WLRB
- Ocean City, New Jersey; United States;
- Broadcast area: Atlantic City, New Jersey
- Frequency: 102.7 MHz
- Branding: K-Love

Programming
- Format: Contemporary Christian
- Network: K-Love

Ownership
- Owner: Educational Media Foundation
- Sister stations: WEZW

History
- First air date: August 1991
- Former call signs: WSKR (1991–1994); WJSE (1994–2010); WWAC (2010–2019);

Technical information
- Licensing authority: FCC
- Facility ID: 51575
- Class: A
- ERP: 4,100 watts
- HAAT: 121.7 meters (399 ft)
- Transmitter coordinates: 39°21′4.4″N 74°26′52.5″W﻿ / ﻿39.351222°N 74.447917°W

Links
- Public license information: Public file; LMS;
- Webcast: Listen Live
- Website: klove.com

= WLRB (FM) =

WLRB (102.7 FM) is a non-commercial radio station located in the Atlantic City area on 102.7 FM. The station serves Atlantic, Cape May, Cumberland and Southern Ocean Counties in New Jersey. The transmitter is located on the roof of the Ocean Club Condominium Complex in Atlantic City.

==History==

===Early years===
The station began broadcasting from Petersburg in August 1991 as WSKR with a locally produced sports format. "Score 102–7" eventually simulcast Philadelphia sports station WIP (610 AM) from 6 a.m. to 6 p.m. weekdays.

The station changed its call sign to WJSE in November 1994, broadcasting various versions of a rock format.
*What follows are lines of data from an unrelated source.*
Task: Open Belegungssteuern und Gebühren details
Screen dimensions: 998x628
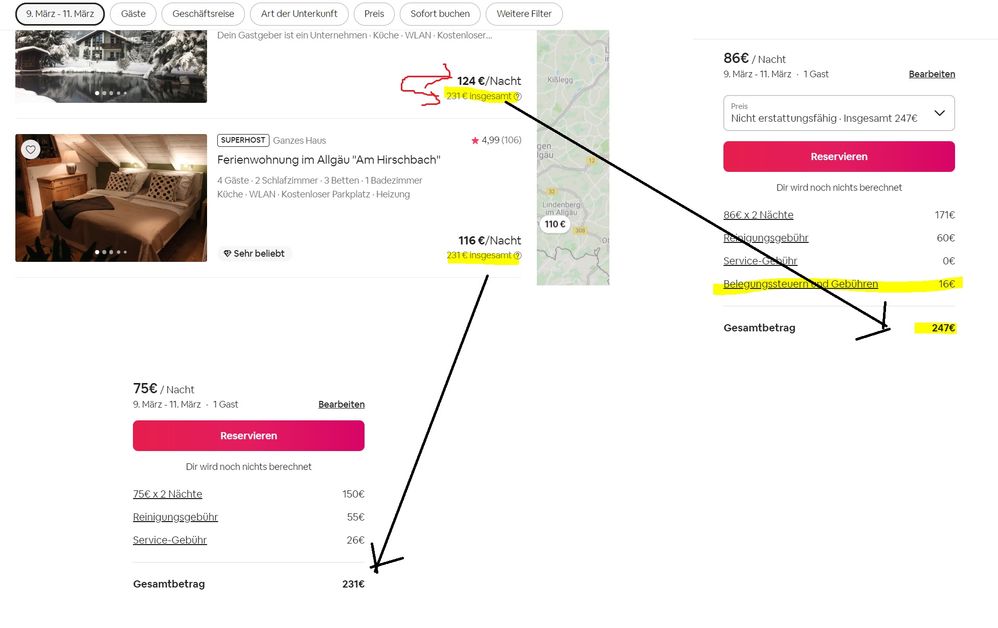Action: 800,284
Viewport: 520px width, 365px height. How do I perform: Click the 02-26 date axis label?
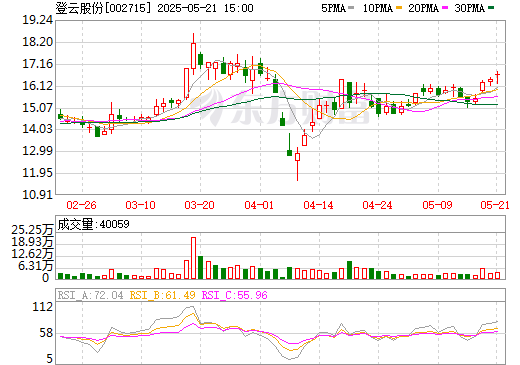[81, 205]
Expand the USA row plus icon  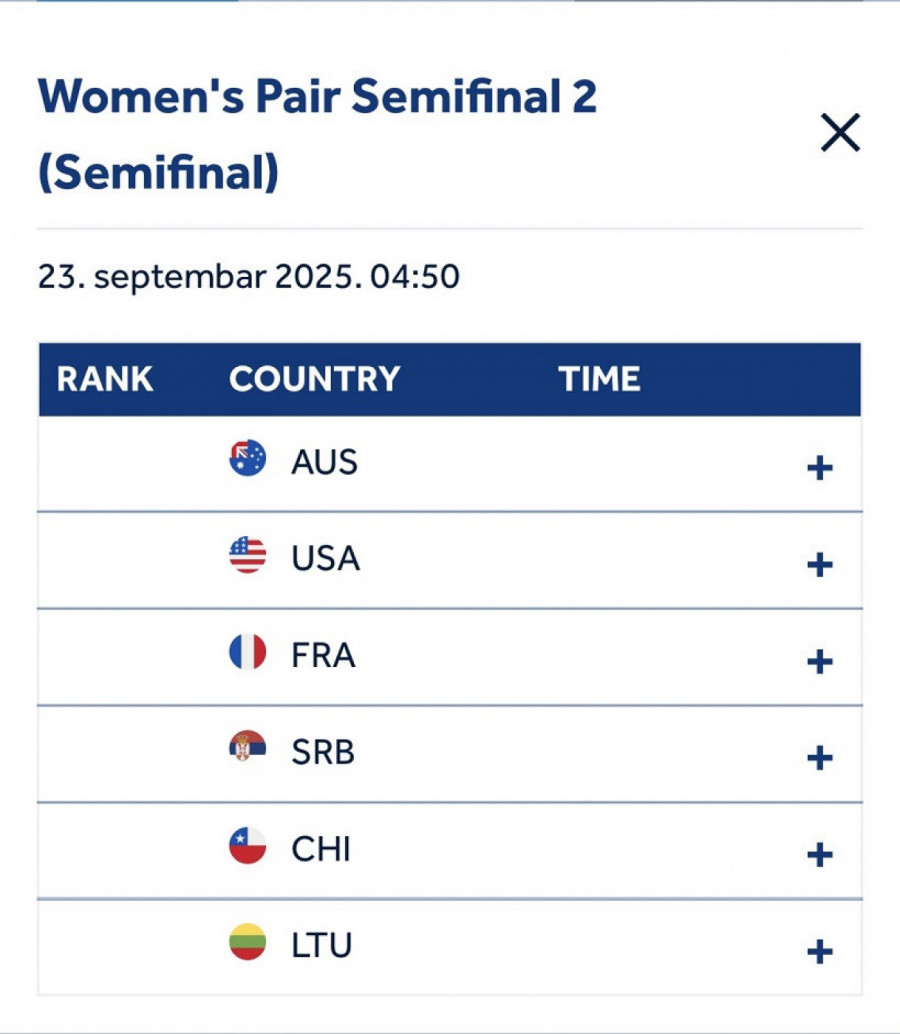(820, 565)
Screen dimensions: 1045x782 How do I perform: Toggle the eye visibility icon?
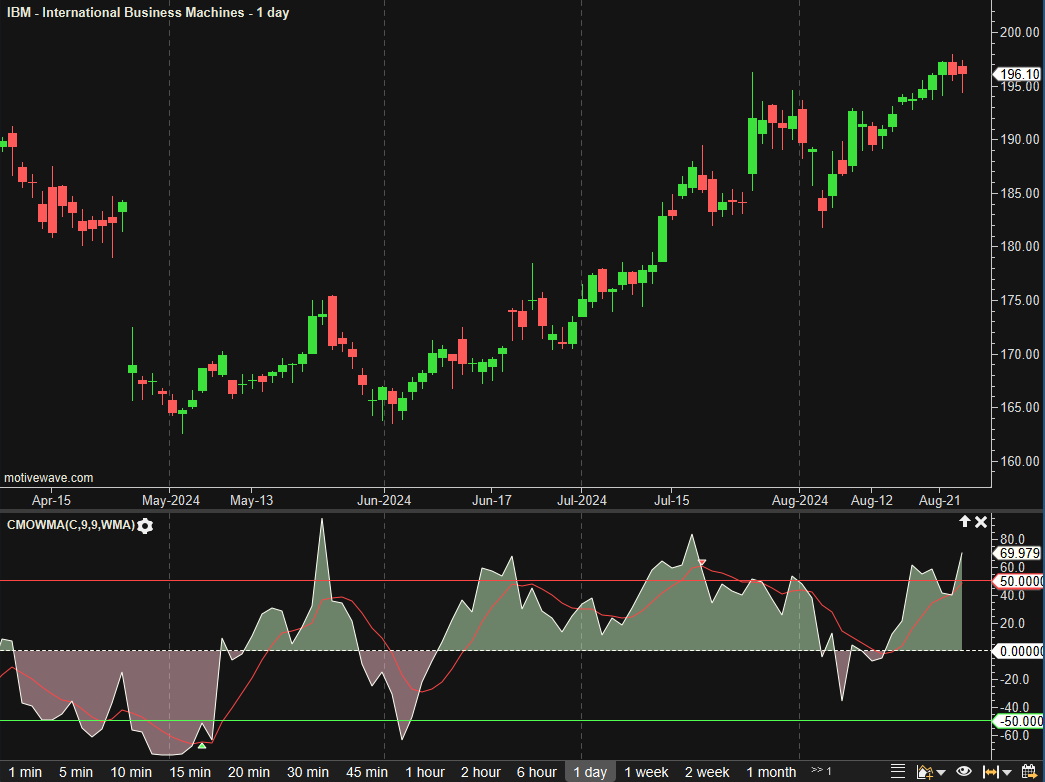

From November 1999 until December 16, 2005, WJSE was the South Jersey home of the syndicated Howard Stern Show. On January 8, 2006, the Scotty and Alex Show replaced Stern after he moved his radio show to Sirius Satellite Radio and in February 2007, the syndicated Mancow Show replaced Scotty and Alex after the duo moved their show over to Free FM formatted WYSP in Philadelphia.

On December 16, 2005, the last day of Howard Stern's terrestrial radio show, WJSE along with many of the other soon to be former Stern affiliates including flagship station WXRK in New York City broadcast Stern's last show live over the Internet, which until then was strictly forbidden under the syndication agreement between Stern, his production company One-Twelve, Inc., his employer CBS Radio, the syndicator Westwood One and the affiliates that broadcast The Howard Stern Show.

The station was a finalist for Radio and Records magazine's 2007 Industry Achievement Award for best Alternative Station for markets 100 and up. Other finalists included WKZQ-FM, KQXR, WBTZ, KXNA, and WSFM.

By 2006, WJSE shifted from alternative rock as "Digital 102.7" to active rock as "102.7 The Ace". In late July 2008, it became "102.7 JSE Rocks". The active rock format shifted back to alternative rock by 2009.

===Wild 102.7===
In May 2010, speculation began swirling around a format flip for WJSE. It was speculated that WJSE was to flip to a simulcast of WPTY on Long Island. The rumors became reality on July 1, 2010, when it was confirmed that WJSE would indeed flip to a rhythmic top 40/dance format, and adopt the revamped moniker "Wild 102–7, Atlantic City's Party Station". It changed its call sign to WWAC and cit of license to Ocean City, all to improve signal coverage. The station was launched on July 2, 2010, at 9:55 p.m. after a 1–2 minute stunt of a patriotic marching song.

As of 2011, WWAC's playlist shifted more toward a contemporary hit radio format.

===AC 102.7===
On September 19, 2011, the station changed its name to AC 102.7, retaining the contemporary hit radio format.

===Sale to EMF===
On June 20, 2018, Longport Media sold WWAC to the Educational Media Foundation for $570,000. The sale was consummated on July 10, 2019, at which point the station changed its call sign to WLRB. On July 11, 2019, the station went dark and returned to the air the following day, switching to the national K-Love feed.